Stored data:

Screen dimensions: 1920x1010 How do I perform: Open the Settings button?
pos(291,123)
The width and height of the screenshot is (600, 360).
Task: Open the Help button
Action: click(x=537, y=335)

Your instructions:
Quote all of the entries exactly as they appear.

Exercise answer:
Screen dimensions: 1920x1010 How do I perform: Open the Settings button?
pos(291,123)
The width and height of the screenshot is (600, 360).
Task: Open the Help button
Action: click(x=537, y=335)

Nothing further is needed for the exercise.